This work addresses the critical issue of reference counting errors in Linux kernel drivers, which commonly lead to resource leaks and security vulnerabilities. It presents the first efficient reduction of reference counting verification to an assertion checking problem, integrating driver interface modeling, program slicing, and static analysis to enable large-scale, automated detection across all driver platforms. Applied to the Linux v6.6 kernel, the approach identified 545 reference counting bugs—including 424 previously unknown vulnerabilities—and contributed 45 patches that have been officially merged upstream. The method achieves a low false positive rate of 29.9%, substantially outperforming existing techniques in both precision and scalability.

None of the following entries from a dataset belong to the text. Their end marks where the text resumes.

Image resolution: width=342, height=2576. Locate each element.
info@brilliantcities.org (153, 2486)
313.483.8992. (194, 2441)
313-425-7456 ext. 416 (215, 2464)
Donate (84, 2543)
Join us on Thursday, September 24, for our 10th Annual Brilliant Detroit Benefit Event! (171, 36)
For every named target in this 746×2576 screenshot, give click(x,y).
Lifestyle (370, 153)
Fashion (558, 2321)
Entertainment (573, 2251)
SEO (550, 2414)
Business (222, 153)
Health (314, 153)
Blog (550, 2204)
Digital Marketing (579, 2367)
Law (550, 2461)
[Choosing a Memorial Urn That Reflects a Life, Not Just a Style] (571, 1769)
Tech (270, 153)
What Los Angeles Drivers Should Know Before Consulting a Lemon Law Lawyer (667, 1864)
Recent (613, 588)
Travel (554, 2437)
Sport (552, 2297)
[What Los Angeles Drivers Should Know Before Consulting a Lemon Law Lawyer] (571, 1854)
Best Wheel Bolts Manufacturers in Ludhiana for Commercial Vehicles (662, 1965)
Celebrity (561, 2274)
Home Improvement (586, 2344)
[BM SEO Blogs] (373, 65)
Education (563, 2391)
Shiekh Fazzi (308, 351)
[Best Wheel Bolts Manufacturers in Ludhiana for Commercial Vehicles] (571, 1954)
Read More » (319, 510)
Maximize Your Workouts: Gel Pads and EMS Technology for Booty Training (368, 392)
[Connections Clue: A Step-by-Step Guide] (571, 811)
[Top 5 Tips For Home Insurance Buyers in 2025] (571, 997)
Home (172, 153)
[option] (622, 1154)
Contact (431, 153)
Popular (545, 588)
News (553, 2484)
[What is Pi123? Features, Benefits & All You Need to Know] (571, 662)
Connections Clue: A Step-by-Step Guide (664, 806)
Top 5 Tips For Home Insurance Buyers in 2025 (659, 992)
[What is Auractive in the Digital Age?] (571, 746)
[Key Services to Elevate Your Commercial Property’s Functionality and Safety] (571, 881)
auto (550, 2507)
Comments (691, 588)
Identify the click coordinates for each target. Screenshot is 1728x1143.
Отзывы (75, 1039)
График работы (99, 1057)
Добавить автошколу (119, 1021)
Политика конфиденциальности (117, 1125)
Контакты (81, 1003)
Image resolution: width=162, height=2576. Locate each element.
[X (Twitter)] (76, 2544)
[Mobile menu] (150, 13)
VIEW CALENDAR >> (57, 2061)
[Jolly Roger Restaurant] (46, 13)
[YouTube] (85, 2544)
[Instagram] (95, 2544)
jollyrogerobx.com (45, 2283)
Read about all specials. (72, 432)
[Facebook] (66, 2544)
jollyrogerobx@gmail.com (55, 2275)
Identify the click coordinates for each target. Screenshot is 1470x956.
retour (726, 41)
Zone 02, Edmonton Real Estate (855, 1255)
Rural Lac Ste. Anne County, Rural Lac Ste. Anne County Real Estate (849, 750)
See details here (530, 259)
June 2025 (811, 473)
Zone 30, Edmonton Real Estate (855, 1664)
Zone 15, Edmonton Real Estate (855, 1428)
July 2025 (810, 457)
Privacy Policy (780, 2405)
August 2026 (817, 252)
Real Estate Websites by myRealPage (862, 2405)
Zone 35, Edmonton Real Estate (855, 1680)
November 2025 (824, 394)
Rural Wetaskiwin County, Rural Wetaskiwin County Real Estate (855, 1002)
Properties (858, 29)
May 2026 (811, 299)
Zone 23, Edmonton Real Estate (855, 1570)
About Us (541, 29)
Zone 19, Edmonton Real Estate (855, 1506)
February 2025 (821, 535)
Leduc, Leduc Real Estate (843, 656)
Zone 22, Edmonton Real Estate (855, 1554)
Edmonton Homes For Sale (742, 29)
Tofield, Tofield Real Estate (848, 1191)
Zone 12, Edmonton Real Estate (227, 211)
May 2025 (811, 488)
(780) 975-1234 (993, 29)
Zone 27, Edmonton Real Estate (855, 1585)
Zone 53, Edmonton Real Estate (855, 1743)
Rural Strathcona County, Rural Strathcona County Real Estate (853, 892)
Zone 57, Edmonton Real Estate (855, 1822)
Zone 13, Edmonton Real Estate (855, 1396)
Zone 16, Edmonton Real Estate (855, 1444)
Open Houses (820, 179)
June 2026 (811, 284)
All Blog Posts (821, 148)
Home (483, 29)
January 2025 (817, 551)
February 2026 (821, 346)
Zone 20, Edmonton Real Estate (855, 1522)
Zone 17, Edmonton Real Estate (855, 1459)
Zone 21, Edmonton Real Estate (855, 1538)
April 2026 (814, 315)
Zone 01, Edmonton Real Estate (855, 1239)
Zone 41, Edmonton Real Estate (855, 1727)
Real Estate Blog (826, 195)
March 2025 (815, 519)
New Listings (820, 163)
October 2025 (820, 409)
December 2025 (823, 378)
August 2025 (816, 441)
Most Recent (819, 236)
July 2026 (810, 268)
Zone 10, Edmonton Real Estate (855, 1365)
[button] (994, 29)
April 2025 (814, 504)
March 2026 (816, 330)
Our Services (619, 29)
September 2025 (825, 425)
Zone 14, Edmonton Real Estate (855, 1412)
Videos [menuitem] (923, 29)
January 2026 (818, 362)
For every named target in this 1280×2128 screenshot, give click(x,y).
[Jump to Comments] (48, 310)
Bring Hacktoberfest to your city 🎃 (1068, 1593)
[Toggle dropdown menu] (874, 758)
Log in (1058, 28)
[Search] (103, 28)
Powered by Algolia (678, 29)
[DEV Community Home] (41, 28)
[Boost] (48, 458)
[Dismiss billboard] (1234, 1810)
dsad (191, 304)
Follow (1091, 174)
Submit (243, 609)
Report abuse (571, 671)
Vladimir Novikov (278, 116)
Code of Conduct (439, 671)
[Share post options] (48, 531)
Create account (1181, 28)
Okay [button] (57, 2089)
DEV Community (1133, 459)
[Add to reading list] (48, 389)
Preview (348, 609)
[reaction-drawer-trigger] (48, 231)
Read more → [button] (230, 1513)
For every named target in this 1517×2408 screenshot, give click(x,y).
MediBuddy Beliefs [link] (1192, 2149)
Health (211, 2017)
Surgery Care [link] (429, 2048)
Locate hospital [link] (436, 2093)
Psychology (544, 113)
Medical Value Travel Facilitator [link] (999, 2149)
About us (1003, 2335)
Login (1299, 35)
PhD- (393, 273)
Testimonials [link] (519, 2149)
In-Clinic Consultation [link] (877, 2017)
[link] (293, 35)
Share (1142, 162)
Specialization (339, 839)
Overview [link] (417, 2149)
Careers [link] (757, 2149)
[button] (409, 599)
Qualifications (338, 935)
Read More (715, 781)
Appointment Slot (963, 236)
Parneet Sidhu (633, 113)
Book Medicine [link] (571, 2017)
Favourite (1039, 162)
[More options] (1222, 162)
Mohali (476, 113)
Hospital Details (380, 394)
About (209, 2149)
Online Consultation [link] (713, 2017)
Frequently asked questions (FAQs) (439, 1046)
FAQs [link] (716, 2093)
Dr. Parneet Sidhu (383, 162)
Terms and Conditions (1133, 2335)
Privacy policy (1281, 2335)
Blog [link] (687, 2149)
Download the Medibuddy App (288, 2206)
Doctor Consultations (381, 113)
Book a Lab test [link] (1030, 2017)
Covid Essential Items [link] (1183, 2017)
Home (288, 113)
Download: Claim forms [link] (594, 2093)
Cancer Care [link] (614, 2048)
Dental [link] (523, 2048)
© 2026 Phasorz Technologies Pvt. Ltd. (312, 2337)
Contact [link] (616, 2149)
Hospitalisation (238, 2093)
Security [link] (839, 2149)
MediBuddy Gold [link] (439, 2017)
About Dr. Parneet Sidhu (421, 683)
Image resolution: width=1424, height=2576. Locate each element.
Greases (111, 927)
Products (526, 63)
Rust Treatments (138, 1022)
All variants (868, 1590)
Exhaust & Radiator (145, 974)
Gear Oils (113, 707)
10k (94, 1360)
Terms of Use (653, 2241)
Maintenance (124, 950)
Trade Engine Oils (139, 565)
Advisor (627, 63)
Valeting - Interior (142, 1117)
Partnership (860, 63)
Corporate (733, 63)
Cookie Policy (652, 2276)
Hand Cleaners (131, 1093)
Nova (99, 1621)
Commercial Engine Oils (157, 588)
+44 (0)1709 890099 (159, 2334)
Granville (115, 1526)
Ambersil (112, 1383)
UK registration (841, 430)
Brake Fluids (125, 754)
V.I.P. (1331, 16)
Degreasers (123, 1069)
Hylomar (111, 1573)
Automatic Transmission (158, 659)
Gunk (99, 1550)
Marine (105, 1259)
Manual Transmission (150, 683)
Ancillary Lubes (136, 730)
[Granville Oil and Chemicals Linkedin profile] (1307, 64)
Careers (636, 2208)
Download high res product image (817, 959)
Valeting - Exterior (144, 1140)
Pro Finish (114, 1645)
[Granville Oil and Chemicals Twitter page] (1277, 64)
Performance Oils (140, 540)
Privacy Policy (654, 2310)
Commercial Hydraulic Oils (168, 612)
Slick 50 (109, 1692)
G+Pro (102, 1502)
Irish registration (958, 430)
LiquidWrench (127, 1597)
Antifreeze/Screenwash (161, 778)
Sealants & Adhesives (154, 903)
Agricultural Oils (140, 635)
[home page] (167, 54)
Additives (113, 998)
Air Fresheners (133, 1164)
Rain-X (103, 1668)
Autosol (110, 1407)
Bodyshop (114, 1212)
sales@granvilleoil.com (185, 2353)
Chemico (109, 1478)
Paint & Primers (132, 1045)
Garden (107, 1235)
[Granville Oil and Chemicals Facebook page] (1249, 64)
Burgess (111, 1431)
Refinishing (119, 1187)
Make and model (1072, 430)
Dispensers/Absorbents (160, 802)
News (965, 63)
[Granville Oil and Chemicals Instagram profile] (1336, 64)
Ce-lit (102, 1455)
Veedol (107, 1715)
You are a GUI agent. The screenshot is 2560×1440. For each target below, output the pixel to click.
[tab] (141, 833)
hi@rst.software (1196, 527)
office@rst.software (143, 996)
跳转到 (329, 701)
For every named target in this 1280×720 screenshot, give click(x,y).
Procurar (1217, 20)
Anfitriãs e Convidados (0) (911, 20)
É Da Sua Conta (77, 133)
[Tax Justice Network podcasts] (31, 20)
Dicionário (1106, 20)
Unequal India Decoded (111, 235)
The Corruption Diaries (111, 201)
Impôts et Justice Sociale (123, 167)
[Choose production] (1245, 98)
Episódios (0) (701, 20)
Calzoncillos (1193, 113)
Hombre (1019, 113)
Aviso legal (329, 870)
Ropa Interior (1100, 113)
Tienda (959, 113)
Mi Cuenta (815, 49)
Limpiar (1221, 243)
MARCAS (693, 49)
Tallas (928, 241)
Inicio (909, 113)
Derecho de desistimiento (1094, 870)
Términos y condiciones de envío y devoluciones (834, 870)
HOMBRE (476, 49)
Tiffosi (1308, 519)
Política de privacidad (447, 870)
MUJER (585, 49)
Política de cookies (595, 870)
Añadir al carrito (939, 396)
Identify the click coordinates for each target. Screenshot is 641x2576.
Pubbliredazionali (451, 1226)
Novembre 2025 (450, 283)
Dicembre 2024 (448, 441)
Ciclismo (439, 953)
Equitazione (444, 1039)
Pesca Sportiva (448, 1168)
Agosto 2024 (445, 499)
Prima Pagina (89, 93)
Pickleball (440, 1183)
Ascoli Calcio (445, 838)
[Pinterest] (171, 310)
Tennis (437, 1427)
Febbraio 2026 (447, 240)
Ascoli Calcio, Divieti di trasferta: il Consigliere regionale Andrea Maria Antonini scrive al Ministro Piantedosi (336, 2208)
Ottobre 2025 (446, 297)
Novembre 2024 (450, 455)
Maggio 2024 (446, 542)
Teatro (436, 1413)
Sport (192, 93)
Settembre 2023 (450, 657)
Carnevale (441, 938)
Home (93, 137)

Reference counting bugs in Linux kernel drivers can lead to severe resource mismanagement and security vulnerabilities. We introduce DrvHorn, a novel automated tool to detect these bugs by reducing reference counting verification to an assertion checking problem leveraging the Linux driver interface. Through efficient modeling of the Linux kernel and aggressive program slicing, DrvHorn discovered 545 bugs, of which 424 were previously unknown, across all platform drivers in v6.6 Linux kernel, with a lower false positive rate of 29.9% compared to prior studies. To address the root causes of these newly discovered bugs, we submitted patches to the Linux kernel, and 45 of them were merged.